LLMs für TK-Unternehmen

Telekom will KI-Joint-Venture gründen

26.02.2024
Von 
Jürgen Hill ist Chefreporter Future Technologies bei der COMPUTERWOCHE. Thematisch befasst sich der studierte Diplom-Journalist und Informatiker derzeit mit aktuellen IT-Trendthemen wie KI, Quantencomputing, Digital Twins, IoT, Digitalisierung etc. Zudem verfügt er über einen langjährigen Background im Bereich Communications mit all seinen Facetten (TK, Mobile, LAN, WAN). 
Eine KI, speziell auf die Bedürfnisse der Telcos zugeschnitten? Das soll ein Joint Venture der Deutschen Telekom mit Partnern realisieren.
Gemeinsam mit vier Partnern will die Telekom ein Joint Venture gründen, um ein branchenspezifisches LLM für den Kundenservice zu entwickeln.
Gemeinsam mit vier Partnern will die Telekom ein Joint Venture gründen, um ein branchenspezifisches LLM für den Kundenservice zu entwickeln.
Foto: Poca Wander Stock - shutterstock.com

Die Telekom und vier weitere Unternehmen planen, ein KI-Joint-Venture zu gründen. Der Start ist noch in diesem Jahr geplant. Mit an Bord sind neben der Telekom die e& Group, Singtel, SoftBank Corp. und SK Telecom (SKT). Das neue Unternehmen soll ein Large Language Model (LLM) entwickeln, das speziell auf die digitalen Assistenten im Kundenservice der Telcos zugeschnitten ist.

Branchenspezifisches LLM

Die fünf Partner halten diesen Schritt für erforderlich, da in ihren Augen allgemeine Sprachmodelle, die auf Generativer KI beruhen, nicht auf die Anforderungen im TK-Bereich passen.
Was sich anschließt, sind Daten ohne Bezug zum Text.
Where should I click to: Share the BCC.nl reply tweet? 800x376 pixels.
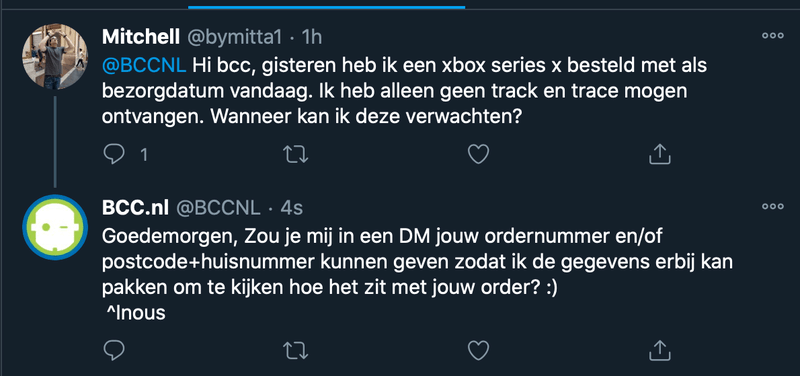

So könnten branchenspezifische LLMs besser die Absicht von Kundinnen und Kunden verstehen. Damit werde es für die Unternehmen einfacher, Generative KI-Modelle effizient und schnell einzusetzen.

So seien etwa Tarif- und Vertragsmodelle oder Informationen zu spezieller Hardware wie den eingesetzten Routern in den allgemeinen Trainingsdaten der großen Modelle eher selten zu finden. Genau diese Inhalte benötige ein Telco-Bot jedoch, um die spezifischen Anliegen der Kunden zu verstehen, zusammenzufassen und zu beantworten.

Gezieltes KI-Training

Mit gezieltem Training wollen die fünf Partner sicherstellen, dass das Modell des Joint Venture die Sprache und die Bedürfnisse der TK-Betreiber versteht. Das Modell wird dabei zunächst für die Sprachen Englisch, Deutsch, Koreanisch, Japanisch und Arabisch trainiert.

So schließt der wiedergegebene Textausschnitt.